- A Usiminas, siderúrgica mineira, agora tem novos sócios.
- Os irmãos Wesley e Joesley Batista adquiriram 5% da empresa, comprando ações da Companhia Siderúrgica Nacional (CSN).
- A venda foi determinada pelo Conselho Administrativo de Defesa Econômica (Cade) devido a litígios entre a CSN e a Ternium, empresa ítalo-argentina.
- A entrada dos Batista, por meio do veículo de investimentos Globe, pode trazer uma nova dinâmica à relação com a Ternium.
- A expectativa é que a nova composição acionária ajude a Usiminas a focar em crescimento e inovação, superando conflitos anteriores.

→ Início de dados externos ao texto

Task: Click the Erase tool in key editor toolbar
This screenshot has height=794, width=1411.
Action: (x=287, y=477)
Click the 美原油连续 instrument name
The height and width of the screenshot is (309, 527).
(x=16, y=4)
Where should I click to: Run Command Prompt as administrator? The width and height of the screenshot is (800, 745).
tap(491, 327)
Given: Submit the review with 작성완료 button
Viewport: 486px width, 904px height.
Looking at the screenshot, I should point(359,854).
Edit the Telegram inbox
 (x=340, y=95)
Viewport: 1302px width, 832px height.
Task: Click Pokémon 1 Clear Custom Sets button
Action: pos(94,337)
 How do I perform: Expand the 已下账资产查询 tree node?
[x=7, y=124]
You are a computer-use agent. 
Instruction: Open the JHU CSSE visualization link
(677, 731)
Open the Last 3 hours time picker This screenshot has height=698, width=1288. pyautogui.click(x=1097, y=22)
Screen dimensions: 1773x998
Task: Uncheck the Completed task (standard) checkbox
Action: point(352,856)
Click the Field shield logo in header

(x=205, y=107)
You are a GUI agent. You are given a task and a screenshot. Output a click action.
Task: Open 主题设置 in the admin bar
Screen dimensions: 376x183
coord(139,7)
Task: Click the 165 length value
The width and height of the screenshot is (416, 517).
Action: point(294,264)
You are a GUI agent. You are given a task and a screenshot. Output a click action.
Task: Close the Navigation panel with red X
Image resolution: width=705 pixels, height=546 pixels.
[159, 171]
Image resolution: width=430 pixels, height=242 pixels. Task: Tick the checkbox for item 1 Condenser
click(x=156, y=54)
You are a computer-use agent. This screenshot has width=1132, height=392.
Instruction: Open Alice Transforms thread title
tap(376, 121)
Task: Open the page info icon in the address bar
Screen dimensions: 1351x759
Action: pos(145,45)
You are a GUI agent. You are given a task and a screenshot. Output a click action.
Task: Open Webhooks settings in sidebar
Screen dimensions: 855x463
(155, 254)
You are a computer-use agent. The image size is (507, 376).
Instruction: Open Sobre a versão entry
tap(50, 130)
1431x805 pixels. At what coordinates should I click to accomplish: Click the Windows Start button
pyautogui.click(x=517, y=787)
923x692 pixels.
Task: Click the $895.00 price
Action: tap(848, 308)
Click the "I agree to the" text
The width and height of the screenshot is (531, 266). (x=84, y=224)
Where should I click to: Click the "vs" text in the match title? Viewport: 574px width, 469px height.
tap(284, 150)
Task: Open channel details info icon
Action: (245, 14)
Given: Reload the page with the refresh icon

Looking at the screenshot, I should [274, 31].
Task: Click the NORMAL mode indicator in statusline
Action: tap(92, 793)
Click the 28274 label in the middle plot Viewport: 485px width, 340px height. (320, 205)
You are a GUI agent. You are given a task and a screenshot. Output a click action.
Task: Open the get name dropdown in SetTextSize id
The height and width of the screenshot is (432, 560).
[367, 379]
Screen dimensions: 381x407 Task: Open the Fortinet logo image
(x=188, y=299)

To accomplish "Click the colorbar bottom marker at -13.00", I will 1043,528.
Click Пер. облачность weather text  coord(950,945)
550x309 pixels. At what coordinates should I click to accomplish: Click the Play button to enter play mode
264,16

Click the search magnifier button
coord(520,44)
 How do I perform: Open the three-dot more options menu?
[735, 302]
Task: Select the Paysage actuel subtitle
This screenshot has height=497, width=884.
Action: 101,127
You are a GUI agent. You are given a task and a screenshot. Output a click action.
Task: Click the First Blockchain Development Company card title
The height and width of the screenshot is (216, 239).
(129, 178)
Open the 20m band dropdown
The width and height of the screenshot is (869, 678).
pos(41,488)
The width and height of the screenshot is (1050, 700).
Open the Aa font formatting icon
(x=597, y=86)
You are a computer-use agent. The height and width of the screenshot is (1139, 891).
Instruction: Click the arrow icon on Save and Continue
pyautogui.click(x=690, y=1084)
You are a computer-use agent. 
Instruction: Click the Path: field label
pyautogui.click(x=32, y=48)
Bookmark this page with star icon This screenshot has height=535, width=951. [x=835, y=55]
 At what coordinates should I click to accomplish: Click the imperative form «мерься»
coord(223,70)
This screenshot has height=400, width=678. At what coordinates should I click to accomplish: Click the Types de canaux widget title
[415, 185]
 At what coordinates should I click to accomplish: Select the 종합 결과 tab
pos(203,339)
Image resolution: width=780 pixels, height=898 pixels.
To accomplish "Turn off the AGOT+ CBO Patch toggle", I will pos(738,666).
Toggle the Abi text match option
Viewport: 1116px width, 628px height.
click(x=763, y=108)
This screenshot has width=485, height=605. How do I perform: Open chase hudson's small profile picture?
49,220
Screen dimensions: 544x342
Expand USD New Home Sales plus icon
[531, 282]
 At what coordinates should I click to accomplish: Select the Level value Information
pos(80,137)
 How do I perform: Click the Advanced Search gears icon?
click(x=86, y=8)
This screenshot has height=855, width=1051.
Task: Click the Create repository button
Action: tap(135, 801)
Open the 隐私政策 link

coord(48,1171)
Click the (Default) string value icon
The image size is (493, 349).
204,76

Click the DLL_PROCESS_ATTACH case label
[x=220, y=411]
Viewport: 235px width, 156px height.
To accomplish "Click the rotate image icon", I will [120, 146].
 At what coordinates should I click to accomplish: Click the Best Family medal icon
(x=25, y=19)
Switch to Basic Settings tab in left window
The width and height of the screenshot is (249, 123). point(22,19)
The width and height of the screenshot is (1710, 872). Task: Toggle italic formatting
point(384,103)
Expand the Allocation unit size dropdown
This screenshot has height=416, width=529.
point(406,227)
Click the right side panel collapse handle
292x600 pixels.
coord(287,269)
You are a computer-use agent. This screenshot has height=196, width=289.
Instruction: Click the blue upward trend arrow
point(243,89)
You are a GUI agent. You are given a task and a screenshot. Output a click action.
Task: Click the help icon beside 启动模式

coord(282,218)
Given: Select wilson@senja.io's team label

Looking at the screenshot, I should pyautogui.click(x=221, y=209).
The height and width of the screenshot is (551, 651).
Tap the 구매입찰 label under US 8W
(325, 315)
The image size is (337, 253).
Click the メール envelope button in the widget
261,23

Desde a semana passada, a Usiminas, siderúrgica mineira, conta com novos sócios. Os irmãos Wesley e Joesley Batista adquiriram 5% de participação na empresa, comprando as ações da CSN, que foi obrigada a vender devido a determinações do Cade. Essa mudança ocorre em um contexto de litígios entre a CSN e a Ternium, empresa ítalo-argentina que já possui participação na Usiminas.
A aquisição pela Globe, veículo de investimentos dos Batista, traz uma nova dinâmica à sociedade com a Ternium. A empresa de Benjamin Steinbruch, controlador da CSN, enfrentou desafios legais com a Ternium, mas agora espera um ambiente mais estável. Um executivo da Ternium expressou otimismo, afirmando que “nós nos conhecemos” e que a relação comercial anterior, que incluía a venda de gás, pode facilitar a convivência.
A entrada dos Batista na Usiminas é vista como uma oportunidade para fortalecer a posição da siderúrgica no mercado. Com a nova composição acionária, a expectativa é que a empresa consiga superar os conflitos anteriores e se concentrar em estratégias de crescimento e inovação. A movimentação também reflete a busca por um ambiente de negócios mais colaborativo, após anos de disputas judiciais.